無駄に六眼を駆使して絶妙に見つからないルートで移動し、正面玄関の扉を大きく開いて声を張る。
「おっひさ〜!!皆お待ちかねのグレートティーチャ……」
「五条先生!!」
「おっせーよ、バカ目隠し!」
「真希さん、先生は封印されてたんだから仕方ないよ」
「封印されんのが悪い!」
「ははっ、真希の言う通りだよ、憂太。今回は僕が悪い。
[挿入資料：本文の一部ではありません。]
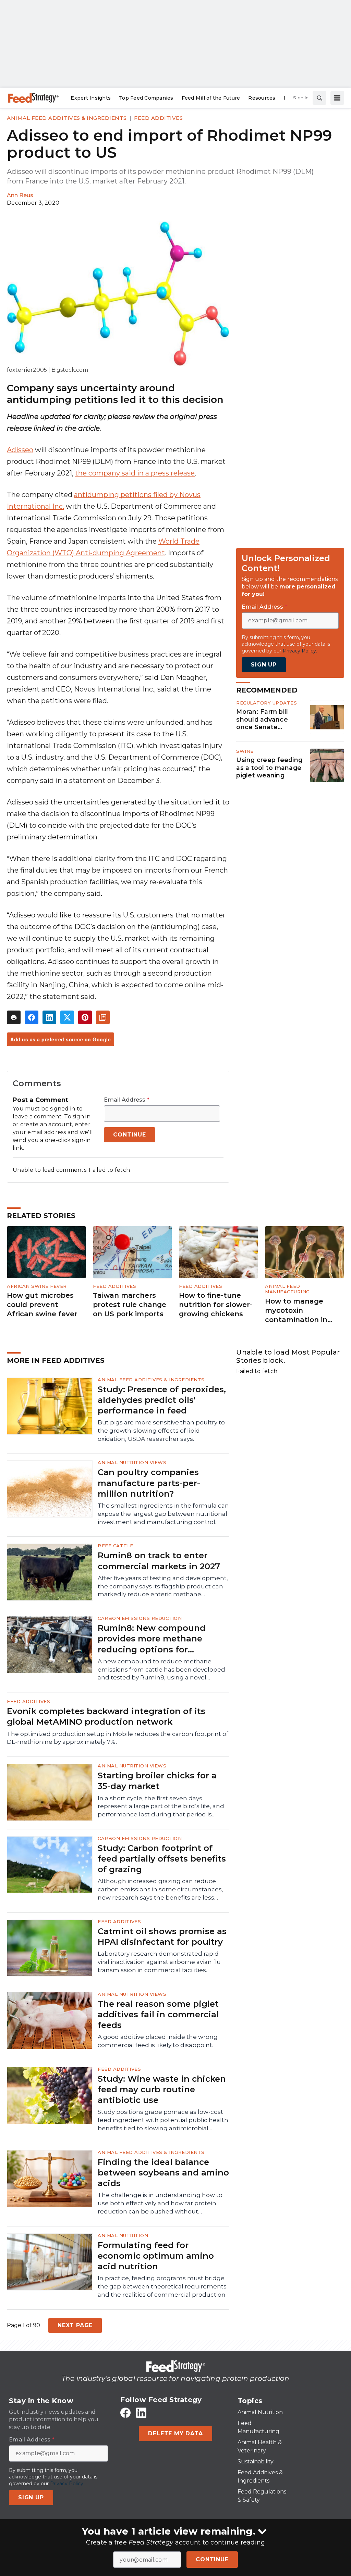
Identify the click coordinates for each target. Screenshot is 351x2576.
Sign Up (264, 664)
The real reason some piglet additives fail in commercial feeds (158, 2014)
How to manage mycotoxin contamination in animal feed (296, 1310)
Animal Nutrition (123, 2235)
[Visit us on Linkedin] (141, 2412)
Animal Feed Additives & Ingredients (67, 118)
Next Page (75, 2325)
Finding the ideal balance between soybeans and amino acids (163, 2172)
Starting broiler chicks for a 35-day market (157, 1781)
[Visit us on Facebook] (125, 2412)
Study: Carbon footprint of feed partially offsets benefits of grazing (162, 1858)
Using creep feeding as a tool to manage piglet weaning (269, 767)
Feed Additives (158, 118)
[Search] (319, 98)
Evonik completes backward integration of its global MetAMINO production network (106, 1716)
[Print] (14, 1017)
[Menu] (337, 98)
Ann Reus (20, 195)
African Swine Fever (37, 1286)
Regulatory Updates (266, 703)
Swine (245, 751)
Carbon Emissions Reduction (140, 1618)
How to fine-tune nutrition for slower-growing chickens (216, 1304)
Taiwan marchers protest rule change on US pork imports (129, 1304)
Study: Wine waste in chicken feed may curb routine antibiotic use (162, 2089)
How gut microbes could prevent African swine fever (42, 1304)
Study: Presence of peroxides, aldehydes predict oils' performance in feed (162, 1400)
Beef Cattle (115, 1545)
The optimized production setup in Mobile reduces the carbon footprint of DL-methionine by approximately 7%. (117, 1738)
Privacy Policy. (300, 651)
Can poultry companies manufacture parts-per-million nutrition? (149, 1482)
苦労かけたね」
続々と集まってくる生徒達を五条が労うと、集まった全員が信じられないといった顔になる。
「あの悟が俺達を労っただと!?」
「明日は槍が降るんじゃねぇだろうな」
「こんぶ、明太子!」
「皆ちょっと言い過ぎだよ」
「じゃあ憂太はどうなんだよ?」
「僕も信じられないけど……」
「ほらみろ〜」
「乙骨先輩もそう思うんスね、ちなみに渡辺は?」
「ご、五条先生はこれまでも労ってくれたことあった、と思うよ……?」
「いや疑問形じゃん」
言いたいことを言っている生徒1人1人を見て本当に苦労をかけたことを思い知る。
パンダは3つあったはずの核が1つに減り、サイズも人の肩に乗れるくらい小さくなっており、真希は顔から両腕に火傷痕が広がっている。
狗巻は片腕がなくなり、虎杖は顔と口元に大きな傷痕が、なずなも目尻と首を横切る傷痕が増えている。
10月31日に渋谷にいなかった3年生の秤と綺羅羅、それに乙骨を除いた全員が何かしら傷ついたのだ。
それに2人いない。
「恵と野薔薇は?」
一瞬、五条の脳裏に最悪の事態がよぎる。